An exact copy is needed of the lines in the entries below from the line with "Where should I" up to and including the line with "772x595 pixels.", and of nothing else. Leave the pictures out.

──────── PROVIDED RECORDS ────────

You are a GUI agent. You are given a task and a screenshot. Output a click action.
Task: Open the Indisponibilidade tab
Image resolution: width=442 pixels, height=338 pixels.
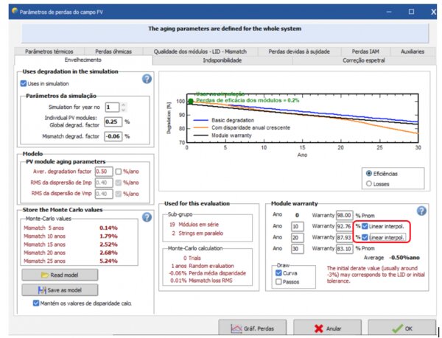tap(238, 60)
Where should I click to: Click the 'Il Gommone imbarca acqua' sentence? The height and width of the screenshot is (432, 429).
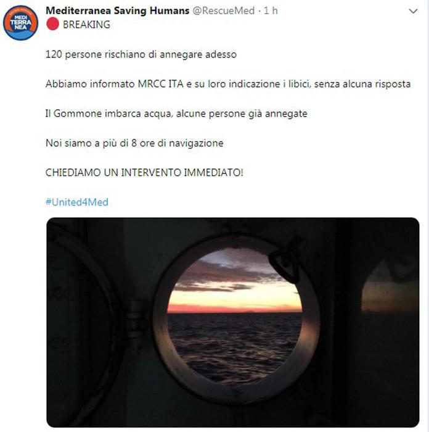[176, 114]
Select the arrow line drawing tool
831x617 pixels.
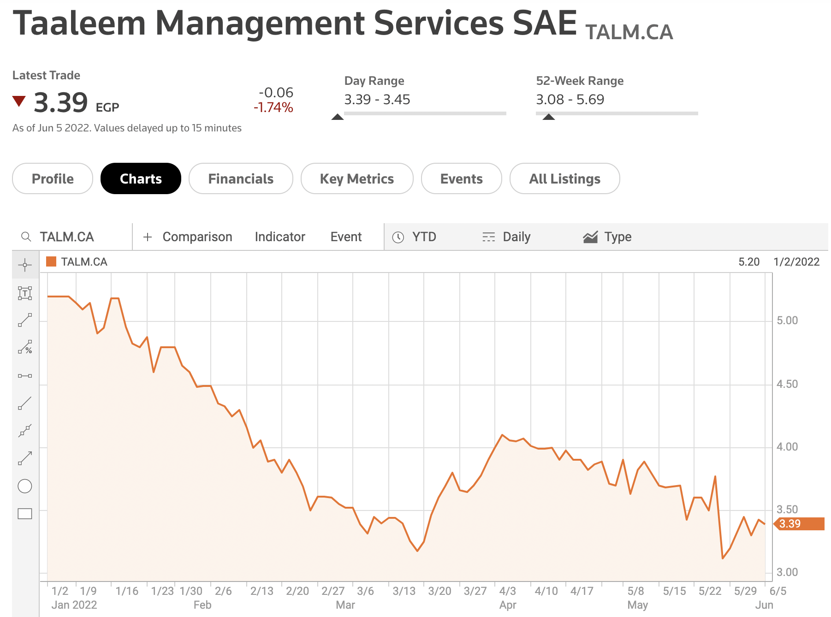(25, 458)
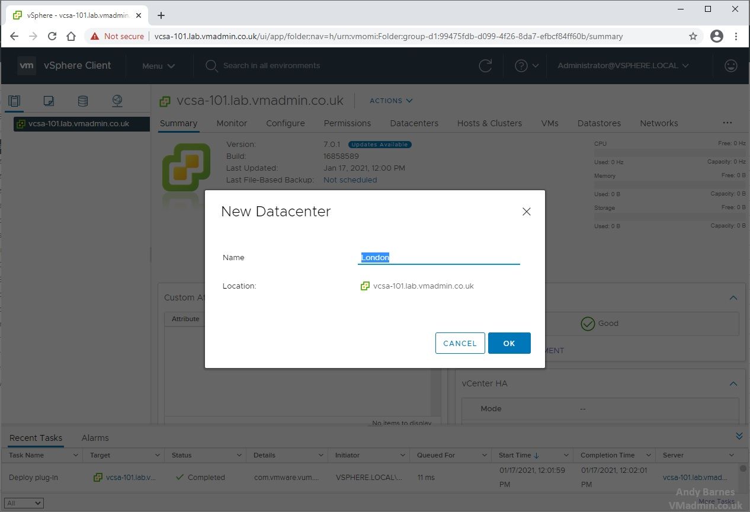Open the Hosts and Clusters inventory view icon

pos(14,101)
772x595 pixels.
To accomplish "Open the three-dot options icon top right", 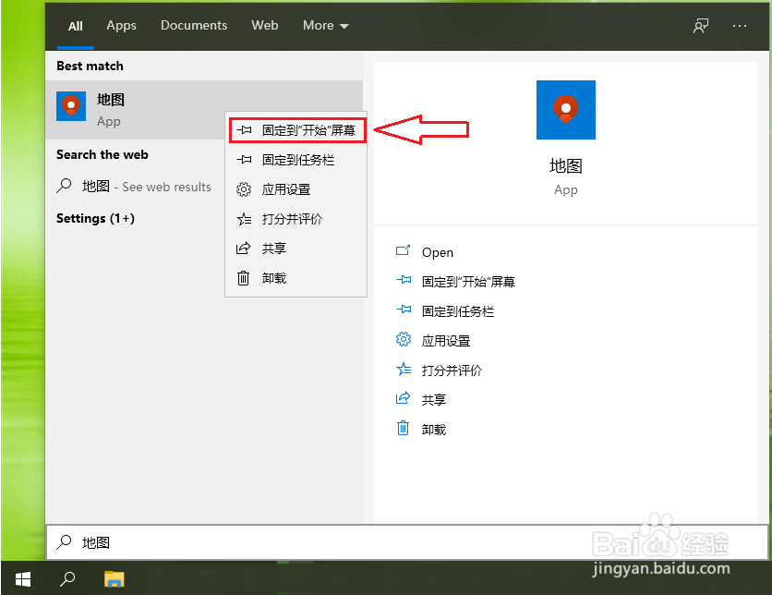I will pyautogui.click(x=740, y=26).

────────

▸ **WRITTEN RESPONSE**
Where should I click to: Click the 'Il Gommone imbarca acqua' sentence? The height and width of the screenshot is (432, 429).
[176, 114]
Select the arrow line drawing tool
831x617 pixels.
(25, 458)
Open the Hosts and Clusters inventory view icon

pos(14,101)
772x595 pixels.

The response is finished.